Modeling a Better Way
When evangelicals get involved in politics, they can lose sight of their ultimate goal to love God and neighbor, focusing instead on their own self interests. At their worst, Christian political movements become triumphalist and power-seeking; their leaders are arrogant, contentious, and condescending. At their best, however, Christian political movements can offer a powerful witness of Christ’s upside-down kingdom, modeling humility, grace, and repentance in the public square.
Almost every aspect of the current political climate runs counter to biblical values. Politicians and commentators tend to exaggerate and distort the facts to make political points or entertain an audience. The tone of most political communication is boastful and arrogant; the goal is often to tear down and attack opponents. Social media and the blogosphere abound with comments full of vitriol, spite, and hate.
Christians are far from immune. Some prominent activists on the evangelical left and right speak and act as if they know the mind of God on arcane political matters, explicitly or implicitly communicating that those who disagree with them are on the side of evil. So much of what happens in the political realm seems to fit the Apostle Paul’s description of the works of the flesh in Galatians 5, a list that includes strife, jealousy, anger, quarrels, dissensions, factions, and envy.
Evangelicals have an opportunity to model a different approach. In politics, as in all spheres of life, we should seek to honor God in word and deed. Instead of mirroring the values of the world, Christians are called to demonstrate the fruit of the Spirit: love, joy, peace, patience, kindness, generosity, faithfulness, gentleness, and self-control. We rarely see such characteristics modeled in contemporary politics as they run counter to the expected “rules of the game.”

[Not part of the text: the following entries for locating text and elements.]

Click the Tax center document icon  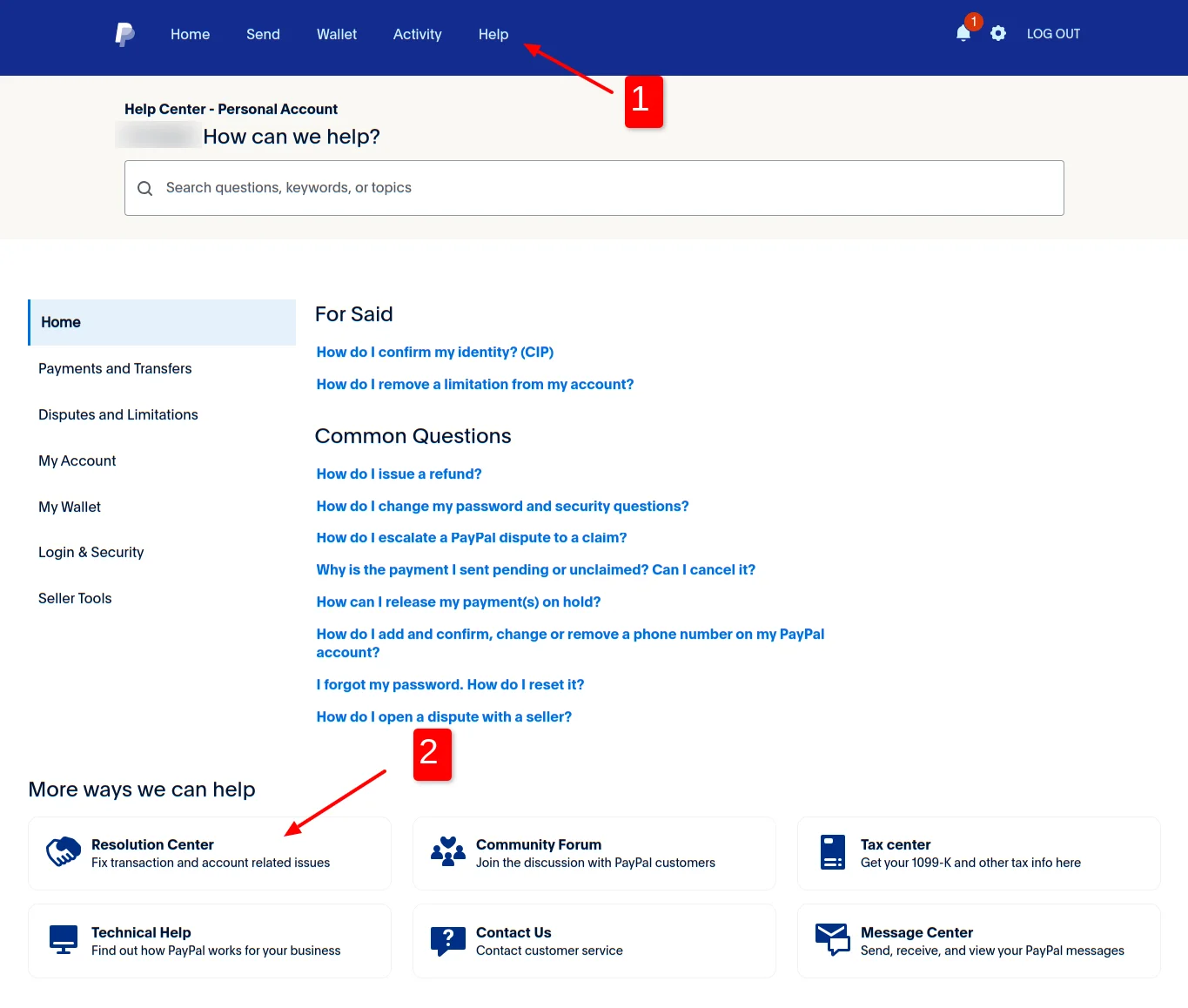[833, 852]
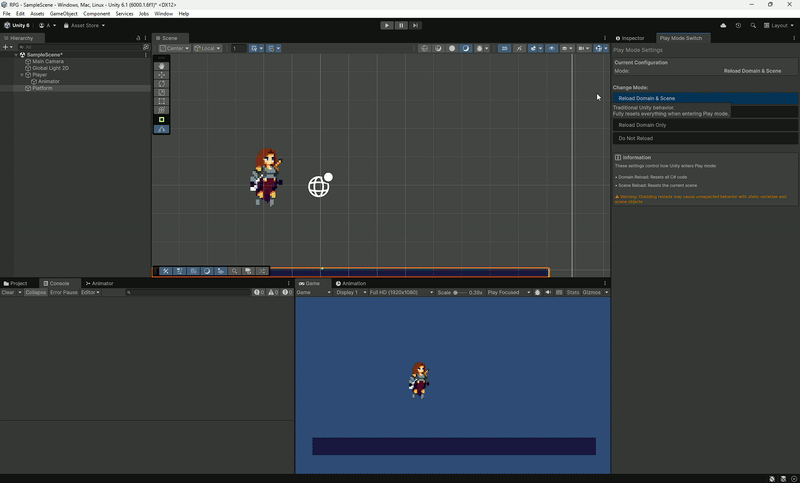Click the Play button to enter Play mode

(x=387, y=25)
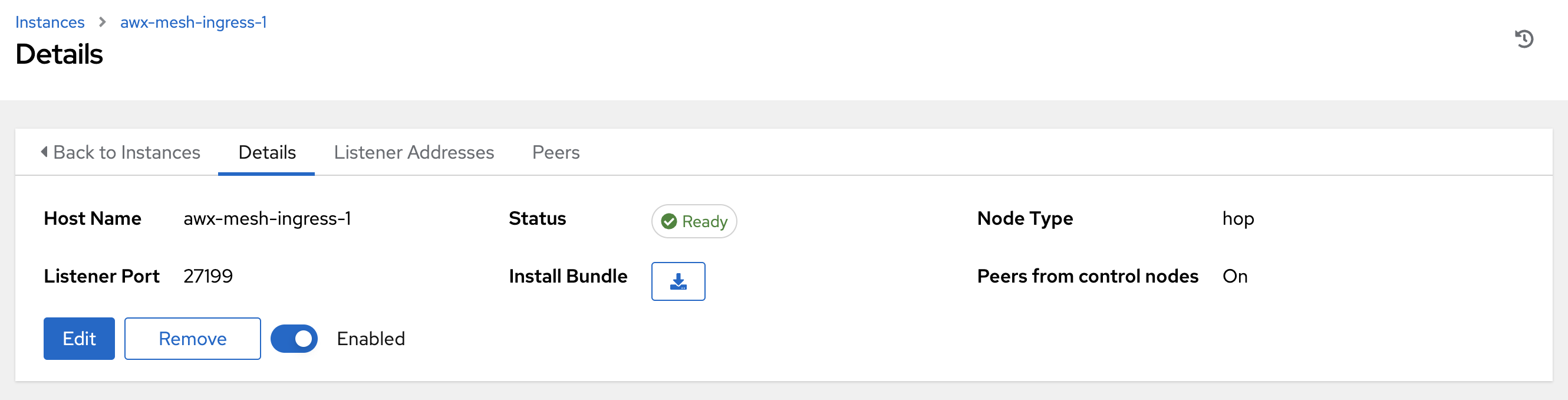Click the breadcrumb chevron separator
The image size is (1568, 400).
click(102, 22)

Consider the radical dimensions of God’s love outlined in I Corinthians 13: “Love is patient; love is kind; love is not envious or boastful or arrogant or rude. It does not insist on its own way; it is not irritable or resentful; it does not rejoice in wrongdoing, but rejoices in the truth. It bears all things, believes all things, hopes all things, endures all things.” A robust, Christ-centered politics is an extension of this powerful love; it shifts the focus from self to others, pointing the way to God’s truth with humility and kindness.
Christians can choose humility over arrogance, disagree but remain gracious, and speak the truth in love. Following such principles is not a formula for worldly success, but it is a way to be faithful witnesses for Christ.
Politics and Culture
Although many American evangelicals seek to shape the broader culture through political action, such tactics will often fail. As former Senate staffer and current culture-influencing consultant Mark Rodgers has been saying for many years, “culture is upstream of politics.” Politicians are much more likely to follow trends than to set them. Moving ahead of culture entails significant political risks. It is far easier – and safer – for elected officials to respond to societal change than to try and direct it.
Frederica Mathewes-Green argues a related point when she compares attempts to influence the culture with attempts to control the weather. We may be able to do some things to make a small difference, yet the larger forces of cultural change are often outside our control. Ultimately, she says, Christians need to focus their time and attention on loving those who get caught in the storms so prevalent in our culture.
Evangelicals can and should advocate for public policies that align with their commitments and principles. But when their beliefs run counter to the prevailing culture, they should not expect political success. The best way for evangelicals to shape the broader culture is by living faithful lives, demonstrating the fruits of the spirit, and bearing witness to Christ in word, deed, and truth.